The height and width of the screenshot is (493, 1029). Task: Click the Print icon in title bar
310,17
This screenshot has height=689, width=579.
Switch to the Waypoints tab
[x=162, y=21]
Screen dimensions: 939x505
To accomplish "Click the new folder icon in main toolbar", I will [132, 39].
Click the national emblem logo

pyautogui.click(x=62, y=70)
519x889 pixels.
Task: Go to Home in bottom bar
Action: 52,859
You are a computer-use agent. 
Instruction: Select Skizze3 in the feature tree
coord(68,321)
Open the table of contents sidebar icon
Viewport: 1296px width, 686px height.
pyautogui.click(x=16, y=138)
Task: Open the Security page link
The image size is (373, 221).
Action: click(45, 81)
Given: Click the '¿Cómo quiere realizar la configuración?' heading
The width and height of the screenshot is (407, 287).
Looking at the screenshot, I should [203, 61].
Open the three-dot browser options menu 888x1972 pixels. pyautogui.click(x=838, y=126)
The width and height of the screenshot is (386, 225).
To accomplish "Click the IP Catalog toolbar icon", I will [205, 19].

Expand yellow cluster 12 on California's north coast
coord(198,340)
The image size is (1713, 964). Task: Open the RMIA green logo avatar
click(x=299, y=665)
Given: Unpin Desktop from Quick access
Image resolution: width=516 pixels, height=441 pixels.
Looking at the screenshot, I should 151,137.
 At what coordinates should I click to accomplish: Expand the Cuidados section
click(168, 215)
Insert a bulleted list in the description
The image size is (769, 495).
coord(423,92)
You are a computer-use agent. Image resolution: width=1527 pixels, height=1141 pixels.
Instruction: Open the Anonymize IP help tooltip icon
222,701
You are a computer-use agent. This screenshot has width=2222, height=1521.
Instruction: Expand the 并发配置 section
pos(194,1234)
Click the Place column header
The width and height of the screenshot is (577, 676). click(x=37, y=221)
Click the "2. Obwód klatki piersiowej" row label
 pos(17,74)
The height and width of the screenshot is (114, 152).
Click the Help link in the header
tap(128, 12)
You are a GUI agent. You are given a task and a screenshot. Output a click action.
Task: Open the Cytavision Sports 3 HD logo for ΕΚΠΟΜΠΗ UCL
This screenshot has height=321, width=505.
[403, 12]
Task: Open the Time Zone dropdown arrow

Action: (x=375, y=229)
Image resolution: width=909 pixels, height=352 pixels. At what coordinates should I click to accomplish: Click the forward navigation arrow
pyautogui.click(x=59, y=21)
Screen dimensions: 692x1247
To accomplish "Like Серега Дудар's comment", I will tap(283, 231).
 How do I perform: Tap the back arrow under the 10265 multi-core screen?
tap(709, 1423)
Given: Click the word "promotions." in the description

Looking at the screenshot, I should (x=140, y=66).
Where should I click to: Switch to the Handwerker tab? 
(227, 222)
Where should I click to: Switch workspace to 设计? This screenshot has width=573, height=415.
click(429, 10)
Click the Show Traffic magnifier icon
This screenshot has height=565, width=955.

Exercise directions
Render the lines of the records from the one containing "Screen dimensions: 939x505" through the one containing "Action: click(45, 81)", inclusive, as a Markdown table with the columns Row and Entry, leaving out blank lines.

Final result
| Row | Entry |
|---|---|
| 1 | Screen dimensions: 939x505 |
| 2 | To accomplish "Click the new folder icon in main toolbar", I will [132, 39]. |
| 3 | Click the national emblem logo |
| 4 | pyautogui.click(x=62, y=70) |
| 5 | 519x889 pixels. |
| 6 | Task: Go to Home in bottom bar |
| 7 | Action: 52,859 |
| 8 | You are a computer-use agent.  |
| 9 | Instruction: Select Skizze3 in the feature tree |
| 10 | coord(68,321) |
| 11 | Open the table of contents sidebar icon |
| 12 | Viewport: 1296px width, 686px height. |
| 13 | pyautogui.click(x=16, y=138) |
| 14 | Task: Open the Security page link |
| 15 | The image size is (373, 221). |
| 16 | Action: click(45, 81) |